» CONJUNTO DE TAREAS:
1. Responde a partir del fragmento sobre la posverdad:
(a) ¿Qué escándalos se citan como casos gestionados con el estilo heredado del rajoyismo?
(b) ¿A qué fenómeno político distinto han dado lugar la posverdad y sus vacíos de sentido?
(c) ¿En qué redes se sitúa, como ejemplo, ese nuevo lenguaje político?
2. ¿Puedes prolongar el fragmento sobre la posverdad a partir de su última oración?

Hasta ahora el PP siempre había gestionado sus escándalos siguiendo el estilo heredado del Rajoyismo. Negar los hechos, establecer cortafuegos con cargos intermedios e intentar mover el marco comunicativo hacia otro tema. Incluso si ello suponía parapetarse detrás de una pantalla de plasma. Así ocurrió con la Gürtel, así ocurrió con la Púnica. Así ocurrió con la policía patriótica o con el caso Lezo.
En ese fenómeno propio de finales de los 2010 llamado posverdad, por el cual se enmarañaba la posibilidad de dar respuestas probadas a un escándalo político, ignorando los hechos y destruyendo, a martillazos si hacía falta, cualquier prueba fáctica que señalara directamente a uno de sus líderes, el PP siempre estuvo cómodo. Y supo manejar los tiempos de la comunicación política.
Sin embargo, cuando la verdad colapsa y la búsqueda de hechos probados deja de tener tracción como relato, la disputa política se abre camino por otros lados. La posverdad y sus vacíos de sentido han dado lugar a otro fenómeno político distinto: el lenguaje conspirativo.
Un lenguaje en el que después de que, durante una década, prácticamente nada pueda ser empíricamente probado como cierto, nuestro deseo de que algo sea real, de aplastar al adversario político, nos hace cruzar directamente al terreno de la fabulación traspasando el plano de lo verdadero y lo falso para entrar directamente en el del pensamiento mágico.
Dentro de este nuevo lenguaje político en Telegram y X, por ejemplo, la razón por la que el PSOE está “dejando” entrar a miles de “delincuentes marroquíes” vaciando las cárceles de Casablanca y Rabat es porque Mohammed VI ha amenazado con hacer público el plan secreto según el cual Alfredo Pérez Rubalcaba colaboró con el servicio de inteligencia marroquí para que el CNI no detectase las bombas que iban en los cercanías que explotaron en Madrid el 11 de Septiembre de 2004.

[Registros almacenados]
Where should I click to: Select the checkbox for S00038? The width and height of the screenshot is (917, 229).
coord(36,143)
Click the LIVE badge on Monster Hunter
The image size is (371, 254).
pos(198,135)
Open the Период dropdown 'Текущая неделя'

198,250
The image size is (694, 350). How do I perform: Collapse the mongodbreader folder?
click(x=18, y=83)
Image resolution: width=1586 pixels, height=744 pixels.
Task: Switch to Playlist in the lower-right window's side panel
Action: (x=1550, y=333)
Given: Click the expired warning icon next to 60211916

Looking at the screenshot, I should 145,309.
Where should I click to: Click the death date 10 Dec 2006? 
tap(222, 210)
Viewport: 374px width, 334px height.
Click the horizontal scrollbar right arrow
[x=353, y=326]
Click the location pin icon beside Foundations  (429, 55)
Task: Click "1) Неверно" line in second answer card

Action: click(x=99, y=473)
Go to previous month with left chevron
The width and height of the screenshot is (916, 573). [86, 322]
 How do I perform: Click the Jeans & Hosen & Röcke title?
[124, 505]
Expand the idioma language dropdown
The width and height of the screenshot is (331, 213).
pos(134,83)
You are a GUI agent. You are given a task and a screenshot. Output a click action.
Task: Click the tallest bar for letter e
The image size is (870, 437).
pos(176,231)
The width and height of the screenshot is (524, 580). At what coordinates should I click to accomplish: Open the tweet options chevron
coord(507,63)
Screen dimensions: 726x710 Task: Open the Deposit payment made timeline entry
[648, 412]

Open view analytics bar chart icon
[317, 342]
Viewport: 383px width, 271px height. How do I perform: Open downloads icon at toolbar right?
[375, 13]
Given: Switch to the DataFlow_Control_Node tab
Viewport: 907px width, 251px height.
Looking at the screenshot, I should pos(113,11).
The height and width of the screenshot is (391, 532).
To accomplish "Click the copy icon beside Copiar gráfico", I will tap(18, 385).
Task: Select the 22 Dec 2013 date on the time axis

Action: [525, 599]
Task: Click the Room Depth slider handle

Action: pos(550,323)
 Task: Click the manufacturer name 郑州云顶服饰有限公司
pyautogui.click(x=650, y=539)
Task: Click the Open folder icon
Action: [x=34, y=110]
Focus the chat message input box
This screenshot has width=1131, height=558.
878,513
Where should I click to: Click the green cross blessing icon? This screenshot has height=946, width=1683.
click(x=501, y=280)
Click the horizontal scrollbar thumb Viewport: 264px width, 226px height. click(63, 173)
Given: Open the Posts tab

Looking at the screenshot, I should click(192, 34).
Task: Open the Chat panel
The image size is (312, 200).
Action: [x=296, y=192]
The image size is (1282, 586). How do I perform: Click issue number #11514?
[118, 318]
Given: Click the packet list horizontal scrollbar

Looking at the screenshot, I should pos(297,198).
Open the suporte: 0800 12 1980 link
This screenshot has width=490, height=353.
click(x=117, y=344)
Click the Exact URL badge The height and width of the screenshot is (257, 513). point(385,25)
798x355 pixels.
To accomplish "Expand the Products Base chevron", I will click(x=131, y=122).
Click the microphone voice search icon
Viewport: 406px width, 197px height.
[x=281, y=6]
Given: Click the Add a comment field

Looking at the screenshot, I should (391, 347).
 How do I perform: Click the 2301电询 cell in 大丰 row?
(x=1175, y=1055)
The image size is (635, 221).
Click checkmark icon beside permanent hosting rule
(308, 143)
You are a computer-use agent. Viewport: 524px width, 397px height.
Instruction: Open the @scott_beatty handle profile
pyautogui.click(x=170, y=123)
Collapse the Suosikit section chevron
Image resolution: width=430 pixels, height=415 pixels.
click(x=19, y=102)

» RESPUESTAS POR TAREA:
1.
(a) La Gürtel, la Púnica, la policía patriótica y el caso Lezo.
(b) Al lenguaje conspirativo.
(c) En Telegram y X.

2.
De igual modo, y desde el caso del pensamiento conspirativo de la izquierda, la razón por la que Isabel Diaz Ayuso ha ocultado las obras de su dúplex en Chamberí es porque el motivo real de la reforma era convertir la planta superior en una sala de fiestas donde la presidenta de la comunidad de Madrid organiza todo tipo de fiestas con personajes de la jet-set madrileña como Carlos Baute, Leopoldo López, Pablo Motos o Ana Rosa Quintana, incluso durante los meses finales de la pandemia del COVID-19.
El poder del lenguaje conspirativo no está tanto en su capacidad para corromper la verdad, sembrando la duda y alterando con ello el debate sobre quién es culpable de qué en la opinión pública, sino en hacer vivir al conspiranoico en una fantasía perpetua, en una realidad paralela, que si bien no consigue otorgarle esas certezas que tanto ansía, le pone bajo la pista que, supuestamente, le llevarán hasta ellas.
El lenguaje conspiranoico es uno de los elementos que definen hoy nuestra reacción al mundo en que vivimos. Nuestro deseo por superar una etapa de incertidumbre política y económica. Una reacción ante un vacío de significado que algunos intentan llenar con este tipo de relatos simplistas con el que señalar políticamente al adversario y restituir un sistema de valores roto.
Por eso el caso de la DANA en Valencia es, en este sentido, paradigmático. Carlos Mazón no ha dejado de ser president porque haya perdido la batalla política con Teresa Ribera sobre quién llamó a quién. Ni porque no fuera capaz de justificar que él no tenía las competencias. Ni porque no haya podido echarle la culpa a Salomé Pradas o al presidente de la Conferencia Hidrográfica del Júcar. Ni siquiera las imágenes probatorias de las cámaras de vigilancia del CECOPI entrando al edificio a las 20:28 de la noche le hicieron dimitir.
Ha sido la teoría de la conspiración del Ventorro lo que no le ha permitido esta vez difuminar la verdad; al generar, irónicamente, una verdad “irreal”, paranoica y paralela, de que algo obsceno pasó en aquel reservado durante el lapso de tiempo en el que estuvo incomunicado. Esta realidad paralela ha sido, en última instancia, lo que ha terminado llevándose a él y a toda su carrera política por delante.